Is ATCA the conundrum that wouldn’t die? By that I mean less the technical understanding—which is quite complex in itself—but more figuring out how and when it will grow to this projected multi-billion dollar market, who will actually benefit from such growth and what will be needed for all this to come together. It appears that the world of embedded systems is bifurcating into one area dominated by small form-factor boards armed with powerful processors and serial connectivity, and another region of what might be called “the last of the great backplanes”—ATCA and its offshoot, MicroTCA.

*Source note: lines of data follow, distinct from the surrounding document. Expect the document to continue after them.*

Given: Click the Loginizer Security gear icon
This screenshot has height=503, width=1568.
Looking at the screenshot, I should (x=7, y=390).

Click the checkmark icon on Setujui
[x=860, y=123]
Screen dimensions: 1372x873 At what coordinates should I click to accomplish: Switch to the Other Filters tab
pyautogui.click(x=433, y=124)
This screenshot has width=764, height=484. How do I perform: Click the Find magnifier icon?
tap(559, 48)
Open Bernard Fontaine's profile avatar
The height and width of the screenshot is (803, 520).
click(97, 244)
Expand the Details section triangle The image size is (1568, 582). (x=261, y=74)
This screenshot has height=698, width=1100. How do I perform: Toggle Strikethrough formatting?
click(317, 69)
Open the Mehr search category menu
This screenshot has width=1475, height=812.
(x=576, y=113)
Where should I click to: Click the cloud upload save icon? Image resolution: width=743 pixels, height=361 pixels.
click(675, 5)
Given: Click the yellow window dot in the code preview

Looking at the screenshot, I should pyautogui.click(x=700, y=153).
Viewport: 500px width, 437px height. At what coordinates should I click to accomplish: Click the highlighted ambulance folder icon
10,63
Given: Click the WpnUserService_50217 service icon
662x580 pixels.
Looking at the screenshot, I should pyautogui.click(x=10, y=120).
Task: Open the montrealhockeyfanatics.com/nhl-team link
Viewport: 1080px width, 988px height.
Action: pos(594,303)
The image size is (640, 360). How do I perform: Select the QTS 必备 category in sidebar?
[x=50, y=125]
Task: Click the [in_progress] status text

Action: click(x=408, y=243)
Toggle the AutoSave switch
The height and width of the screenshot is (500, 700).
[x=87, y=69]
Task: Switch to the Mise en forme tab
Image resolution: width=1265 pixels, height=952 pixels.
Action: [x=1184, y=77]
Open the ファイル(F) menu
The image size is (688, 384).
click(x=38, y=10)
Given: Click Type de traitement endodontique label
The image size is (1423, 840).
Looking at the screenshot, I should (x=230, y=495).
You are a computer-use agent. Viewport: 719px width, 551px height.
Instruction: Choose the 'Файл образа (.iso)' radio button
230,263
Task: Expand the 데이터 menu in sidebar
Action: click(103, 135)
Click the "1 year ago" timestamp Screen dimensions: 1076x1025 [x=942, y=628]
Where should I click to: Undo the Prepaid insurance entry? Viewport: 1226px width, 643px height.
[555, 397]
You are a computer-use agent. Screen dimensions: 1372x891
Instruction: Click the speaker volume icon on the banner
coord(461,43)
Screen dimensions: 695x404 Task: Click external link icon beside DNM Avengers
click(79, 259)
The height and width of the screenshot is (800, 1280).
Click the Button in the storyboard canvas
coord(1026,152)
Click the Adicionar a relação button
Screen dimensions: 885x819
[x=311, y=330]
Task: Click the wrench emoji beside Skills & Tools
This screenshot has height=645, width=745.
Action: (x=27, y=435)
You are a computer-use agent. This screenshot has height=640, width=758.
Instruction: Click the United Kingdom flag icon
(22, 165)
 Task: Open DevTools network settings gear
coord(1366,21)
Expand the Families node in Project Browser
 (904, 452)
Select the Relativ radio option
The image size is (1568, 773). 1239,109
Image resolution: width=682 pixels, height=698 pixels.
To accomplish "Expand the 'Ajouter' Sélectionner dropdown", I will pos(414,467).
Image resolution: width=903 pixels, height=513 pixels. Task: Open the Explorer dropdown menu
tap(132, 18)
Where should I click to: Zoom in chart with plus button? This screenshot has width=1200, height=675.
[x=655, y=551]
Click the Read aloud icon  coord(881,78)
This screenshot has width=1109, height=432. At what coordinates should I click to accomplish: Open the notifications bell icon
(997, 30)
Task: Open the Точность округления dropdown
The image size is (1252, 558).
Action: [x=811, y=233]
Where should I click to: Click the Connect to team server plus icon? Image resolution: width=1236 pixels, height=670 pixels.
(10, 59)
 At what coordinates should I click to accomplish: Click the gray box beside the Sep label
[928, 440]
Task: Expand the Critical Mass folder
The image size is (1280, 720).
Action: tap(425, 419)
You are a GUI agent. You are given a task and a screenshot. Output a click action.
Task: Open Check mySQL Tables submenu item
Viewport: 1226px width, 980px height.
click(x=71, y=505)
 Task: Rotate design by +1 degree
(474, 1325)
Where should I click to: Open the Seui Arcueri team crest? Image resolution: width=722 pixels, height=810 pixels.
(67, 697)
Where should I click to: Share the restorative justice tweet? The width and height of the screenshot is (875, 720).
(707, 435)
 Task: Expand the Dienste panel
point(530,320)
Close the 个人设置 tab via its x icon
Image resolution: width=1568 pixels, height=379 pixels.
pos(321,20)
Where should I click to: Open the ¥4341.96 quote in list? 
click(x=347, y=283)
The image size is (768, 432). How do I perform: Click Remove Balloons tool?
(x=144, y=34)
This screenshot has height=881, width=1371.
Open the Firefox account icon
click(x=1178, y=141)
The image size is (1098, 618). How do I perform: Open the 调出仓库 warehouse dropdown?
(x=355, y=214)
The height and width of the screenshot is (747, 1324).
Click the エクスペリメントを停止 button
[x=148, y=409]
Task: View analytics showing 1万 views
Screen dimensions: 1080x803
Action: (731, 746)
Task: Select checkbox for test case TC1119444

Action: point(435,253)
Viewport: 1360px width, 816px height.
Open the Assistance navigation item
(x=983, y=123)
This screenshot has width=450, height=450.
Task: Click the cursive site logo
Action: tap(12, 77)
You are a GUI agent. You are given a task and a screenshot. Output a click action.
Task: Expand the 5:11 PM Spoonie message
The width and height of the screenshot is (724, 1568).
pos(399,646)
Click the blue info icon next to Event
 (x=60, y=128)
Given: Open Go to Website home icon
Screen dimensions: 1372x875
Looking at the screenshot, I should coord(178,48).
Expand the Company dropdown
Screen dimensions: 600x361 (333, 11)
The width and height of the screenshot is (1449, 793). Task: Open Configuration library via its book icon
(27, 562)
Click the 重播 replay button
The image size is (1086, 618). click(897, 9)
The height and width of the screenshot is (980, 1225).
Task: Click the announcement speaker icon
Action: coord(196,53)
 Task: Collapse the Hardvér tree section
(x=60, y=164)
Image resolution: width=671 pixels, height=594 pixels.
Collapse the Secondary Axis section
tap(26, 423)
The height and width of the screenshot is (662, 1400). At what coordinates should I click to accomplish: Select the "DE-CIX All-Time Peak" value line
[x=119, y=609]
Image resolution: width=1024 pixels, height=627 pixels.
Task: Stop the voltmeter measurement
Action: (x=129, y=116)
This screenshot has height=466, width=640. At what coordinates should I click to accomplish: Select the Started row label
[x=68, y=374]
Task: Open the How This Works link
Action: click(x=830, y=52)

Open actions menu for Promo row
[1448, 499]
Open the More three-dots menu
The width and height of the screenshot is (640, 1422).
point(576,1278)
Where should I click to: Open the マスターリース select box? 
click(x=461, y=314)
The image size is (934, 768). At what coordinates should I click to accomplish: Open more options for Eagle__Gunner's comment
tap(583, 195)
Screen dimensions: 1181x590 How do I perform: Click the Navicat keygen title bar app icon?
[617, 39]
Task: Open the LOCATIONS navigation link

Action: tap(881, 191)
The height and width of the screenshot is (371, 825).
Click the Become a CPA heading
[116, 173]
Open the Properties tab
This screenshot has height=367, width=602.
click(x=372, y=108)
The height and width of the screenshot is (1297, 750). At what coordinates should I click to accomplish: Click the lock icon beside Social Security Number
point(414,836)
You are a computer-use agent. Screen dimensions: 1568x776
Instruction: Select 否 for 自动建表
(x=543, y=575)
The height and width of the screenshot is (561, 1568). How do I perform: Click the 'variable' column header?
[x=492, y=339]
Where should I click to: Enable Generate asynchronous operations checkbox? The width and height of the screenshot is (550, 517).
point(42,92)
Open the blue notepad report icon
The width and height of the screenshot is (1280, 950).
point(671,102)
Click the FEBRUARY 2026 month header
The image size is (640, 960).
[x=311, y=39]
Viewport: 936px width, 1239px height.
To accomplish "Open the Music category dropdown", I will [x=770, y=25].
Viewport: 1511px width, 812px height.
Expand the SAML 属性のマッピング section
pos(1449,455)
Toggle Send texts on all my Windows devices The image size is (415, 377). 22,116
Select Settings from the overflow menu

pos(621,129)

There has been a lot of controversy over whether or not ATCA is real, and there has also been what I’ve called the “moving hockey stick phenomenon”—the predicted big market upswing to the multiple billions that seemed to be receding ever further into the future, drawing VCs in its wake like rats behind the Pied Piper. There were arguments that really big OEMs had no interest in an open backplane standard, that the spec was too complex and that supporting technologies were not really in place.
Many of these reservations were valid. Let’s face it. ATCA is a very involved, complex technological and business issue. But then so is rewiring the planet. It has taken longer than expected for all the elements to come together since the initial announcement of the specification to make a market. The primary factor is that in order to address the demands of IPTV, data, voice and mobile communications over IP, we have to radically raise the idea of what constitutes a “platform.” Basically, a platform represents a basis upon which a customer can begin to provide a unique added value to a customer. There was a time when a platform consisted of a microprocessor and an RTOS, and if you were lucky, a board support package.
In the world of digital telecommunications, a platform is a whole different deal, a much more complex mix of hardware and software, compatibility and optimization in a world where time-to-market is literally everything. An ATCA platform consists of hardware—boards in a chassis. But that hardware mix must be compatible within the ATCA spec because there are many options. Then there is the operating system, which is usually carrier grade Linux, but can consist of Linux and an RTOS. On top of that there is the high-availability middleware, which is increasingly required to support the Service Availability Forum’s interface specifications in order for the customer to reliably develop applications on top of that. Then there is the system management layer, which consists of another mix of hardware and software.
In order for the customer to feel that he or she can meet the demanding market window, all these elements must be verified to work together and that the customer can rely on a single vendor for a point of support. The vendor will have to be able to supply reliable proven platforms consisting of chassis, boards, power supplies, cooling, middleware and system management and will have to be able to do this for several mixes of options depending on the target market of the customer. Realizing this, it is no wonder that it has taken far longer than at first was optimistically predicted for this market to really take off. That hockey stick now appears to be swinging up in the 2009 to 2012 time frame. No, we really mean it this time!
But it has been a long and involved process and we’re just now getting there. People in this industry are an impatient bunch, so many of the disparaging remarks and articles can be understood. Still, there is a good deal of consolidation going on. Emerson has purchased the Telecommunications unit of Motorola, and RadiSys the telecom board business from Intel. Middleware companies like GoAhead and OpenClovis are forging tight partnerships with hardware vendors. Continuous is launching its FlexTCA line of top-to-bottom integrated platforms with hardware, middleware, protocol and management. And orders are starting to become reality.
Once the beachhead is achieved, we can probably expect even more activity that the biggest optimists had predicted, with applications we haven’t even thought of yet. The biggest challenge then will be establishing the bandwidth, not figuring out how to fill it.